How KAIRO is Structured
The architecture of KAIRO is deliberately minimal. On the frontend, Streamlit handles the UI — personality selector in the sidebar, chat input at the bottom, conversation history rendered with role indicators above it. LangChain handles the chain composition: a ChatPromptTemplate takes the selected personality's system message and injects it alongside the user's query, the Ollama LLM wrapper sends that to the local model, and StrOutputParser converts the response back into plain text.
personality_prompts = {
"Professional": "You are KAIRO, a professional, polite, and formal assistant.",
"Friendly": "You are KAIRO, a friendly, casual, and warm assistant.",
"Funny": "You are KAIRO, a humorous assistant, always adding light jokes.",
"Technical": "You are KAIRO, a highly technical, precise, and detailed assistant.",
}
prompt = ChatPromptTemplate.from_messages([
("system", personality_prompts[personality]),
("user", "{query}")
])
chain = prompt | llm | output_parser
The chain is re-instantiated on every interaction with the selected personality. That's the flexibility point — KAIRO can be whoever the user needs right now. But notice what's missing: there's no user_id, no retrieval call, no persistent context injected between that system prompt and the user's query. The model starts cold every time. It knows nothing about the person in front of it, and more importantly, it learns nothing from them.
Session state in Streamlit is ephemeral by nature:
if "chat_history" not in st.session_state:
st.session_state.chat_history = []
This tracks messages within a single browser tab session. The moment a user refreshes or returns the next day, it's gone. You could serialize this to disk or a database, but that only solves history — it doesn't solve learning. Replaying 200 previous messages into every context window is expensive and noisy.
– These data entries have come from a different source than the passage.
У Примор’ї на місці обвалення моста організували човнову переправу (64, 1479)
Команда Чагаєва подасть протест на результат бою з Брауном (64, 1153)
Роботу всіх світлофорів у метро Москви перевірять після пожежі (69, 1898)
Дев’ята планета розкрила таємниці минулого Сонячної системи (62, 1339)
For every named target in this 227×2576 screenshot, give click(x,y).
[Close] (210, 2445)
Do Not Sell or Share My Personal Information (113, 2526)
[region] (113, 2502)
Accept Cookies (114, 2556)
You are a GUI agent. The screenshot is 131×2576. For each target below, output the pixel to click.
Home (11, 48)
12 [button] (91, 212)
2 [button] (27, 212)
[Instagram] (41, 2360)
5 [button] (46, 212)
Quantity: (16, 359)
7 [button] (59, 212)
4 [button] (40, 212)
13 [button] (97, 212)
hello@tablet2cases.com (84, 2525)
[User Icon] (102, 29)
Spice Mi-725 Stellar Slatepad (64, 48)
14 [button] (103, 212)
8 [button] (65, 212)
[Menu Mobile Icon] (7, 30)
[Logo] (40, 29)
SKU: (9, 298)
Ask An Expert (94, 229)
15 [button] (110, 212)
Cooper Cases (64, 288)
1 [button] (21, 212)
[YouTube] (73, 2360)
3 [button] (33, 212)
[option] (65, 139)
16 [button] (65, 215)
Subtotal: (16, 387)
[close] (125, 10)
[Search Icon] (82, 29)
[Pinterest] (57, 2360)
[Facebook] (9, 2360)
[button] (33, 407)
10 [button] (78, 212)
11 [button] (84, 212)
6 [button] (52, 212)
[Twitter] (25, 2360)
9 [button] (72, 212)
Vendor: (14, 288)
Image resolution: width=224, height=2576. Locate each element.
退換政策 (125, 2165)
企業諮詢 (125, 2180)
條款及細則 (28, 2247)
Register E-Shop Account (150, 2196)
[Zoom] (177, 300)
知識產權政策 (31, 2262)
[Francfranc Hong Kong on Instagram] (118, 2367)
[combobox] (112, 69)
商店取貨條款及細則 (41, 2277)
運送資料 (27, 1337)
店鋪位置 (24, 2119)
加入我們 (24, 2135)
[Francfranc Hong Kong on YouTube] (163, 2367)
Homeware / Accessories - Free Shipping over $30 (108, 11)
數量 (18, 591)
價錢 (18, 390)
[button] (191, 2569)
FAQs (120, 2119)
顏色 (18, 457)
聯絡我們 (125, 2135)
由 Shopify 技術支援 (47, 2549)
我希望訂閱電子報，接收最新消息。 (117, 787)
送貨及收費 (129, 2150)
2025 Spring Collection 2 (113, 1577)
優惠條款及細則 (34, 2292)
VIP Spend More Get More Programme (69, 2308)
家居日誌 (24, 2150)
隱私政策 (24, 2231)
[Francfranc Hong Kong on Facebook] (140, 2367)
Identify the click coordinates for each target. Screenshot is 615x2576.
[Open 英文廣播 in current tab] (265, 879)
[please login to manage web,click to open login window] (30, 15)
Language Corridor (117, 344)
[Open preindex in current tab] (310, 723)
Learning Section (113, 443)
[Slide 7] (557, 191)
It doesn't help the agent understand that this particular user prefers terse answers, works in finance, and gets frustrated when KAIRO explains what an API is.
The Memory Problem Isn't Storage, It's Distillation
I knew I needed agent memory — not a log, not a chat buffer, but a system that could distill raw interactions into reusable facts and behavioral signals over time. There's a real difference between "store everything and search it" and "understand what matters and surface it at the right moment."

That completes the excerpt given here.